> [Text section]:
+ + + + +

In this example, an RNN considering only one step adjacent, (t-1) step, is an example, but two and three step adjacent nodes can also be considered. That is, the number of time steps k to be considered in the GNN is set as the hyperparameter of the network. The embedding considering more time steps will have more node information.
<br><br>

##### Part 1-3. Why did GCN appear?

* **Limits of GNN**

Previously, Graph Neural Network (GNN) described above was used as a predictive model for graph data. However, existing GNNs have limited scalability and efficiency due to problems such as information loss and large computational volume when propagating information. GCN has emerged in a situation where improvement is needed.

* **Complexity of Graph Structure**

Graphs have complex structures of nodes and edges. Each node sends and receives information through its relationship with neighboring nodes, and the complexity of these graph structures is difficult to handle properly with traditional deep learning models, requiring a graph-specific model.
<br><br>

##### Part 1-4. Application of GCN in real-world
GNNs are good for analyzing and predicting complex networks where it is known that each element has a specific relationship with each other. For example, researchers define the nodes and edges of the graph and use GCN, such as atoms in molecules, users of social networks, cities in transportation systems, and neurons in the brain.

+ + + + +

> [Work to complete]:
a. In the text on GCN, what is set as the hyperparameter of the network?
b. Please continue the text on GCN from the point where it stops.

> [Data shown]:
+ + + + +

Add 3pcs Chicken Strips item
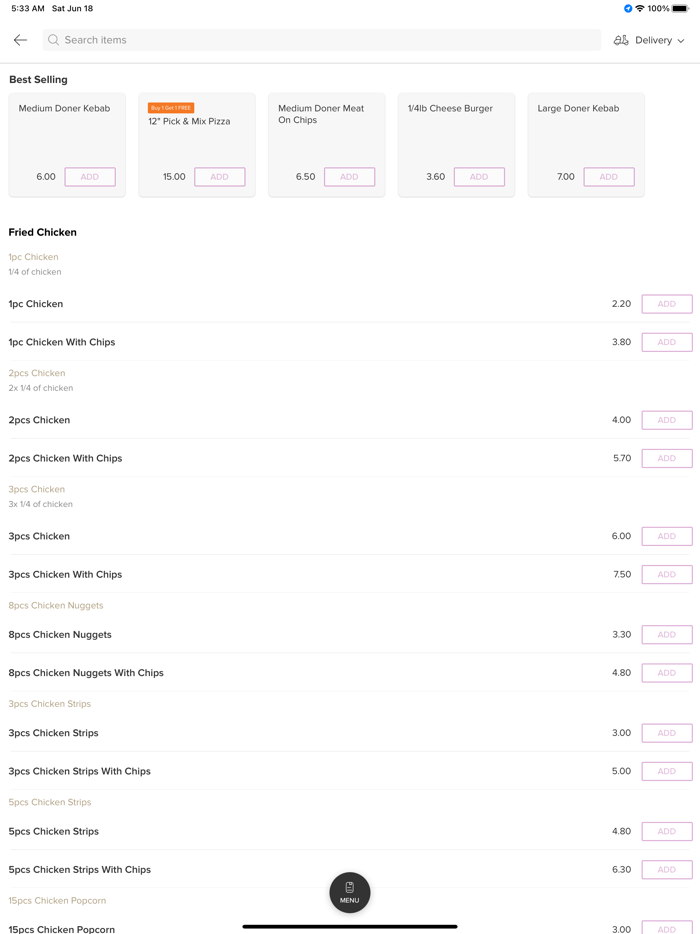 [667, 733]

+ + + + +

> [Expected responses]:
a. The number of time steps k to be considered in the GNN.

b.
* Social Network Analysis: On a social network, nodes represent user relationships and edges represent user relationships. GCN can be used for tasks such as friend referrals, community detection, and online social influence analysis, taking into account the nature and relationships of nodes in these social networks.

* Molecular Graph Analysis: Molecules can be represented by graphs of atoms and bonds. GCN learns patterns of atoms and bonds in molecular structures and can be utilized for molecular graph analysis such as predicting the properties of molecules, analyzing the properties of compounds, and designing new compounds.

* Road Network Analysis: Road networks can graph the roads and traffic in cities. GCNs can be used in road networks for tasks such as traffic flow, congestion prediction, and road expansion planning.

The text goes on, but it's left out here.